### [Task list]
**A.** In the passage on the YouTube outage, how many sites did Chartbeat's sample include?
**B.** From the passage on the YouTube outage, reproduce the stretch from "The big picture: Chartbeat" through "the YouTube outage." word for word.

+++ Supplied passage

Last Tuesday, YouTube experienced an outage for about an hour, which according to new data from Chartbeat provided to Axios, resulted in a 20% net increase in traffic across Chartbeat sites.

The big picture: Chartbeat analyzed the YouTube outage using global traffic data across a sample of more than 4,000 sites which are Chartbeat customers. They found that about half of the increased traffic (11%) went to general articles on publisher sites, and the other half (9%) went to articles about the YouTube outage.

Why it matters: Like the Facebook outage this summer, this proves that when major tech companies that distribute the bulk of media traffic go down, the traffic flows back to the sites and apps of media publishers.

Reality check: From Nieman Lab's Joshua Benton on a previous analysis that we outlined last week from Chartbeat: "One thing this analysis by @chartbeat shows is that most news-seeking is not driven by some civic desire for community information — it's a gimme-something-new itch that can be met by news stories, FB updates, or, well, a lot of things on people's phones."

++++++
+++ Recorded information

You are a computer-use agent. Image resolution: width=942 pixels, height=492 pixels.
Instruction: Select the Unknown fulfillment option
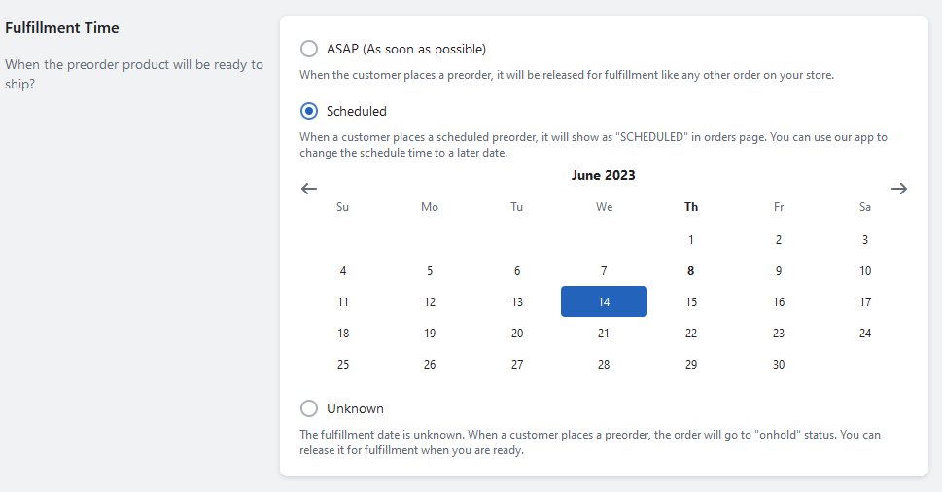[309, 408]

++++++

### [The replies]
**A.** More than 4,000 sites.

**B.**
The big picture: Chartbeat analyzed the YouTube outage using global traffic data across a sample of more than 4,000 sites which are Chartbeat customers. They found that about half of the increased traffic (11%) went to general articles on publisher sites, and the other half (9%) went to articles about the YouTube outage.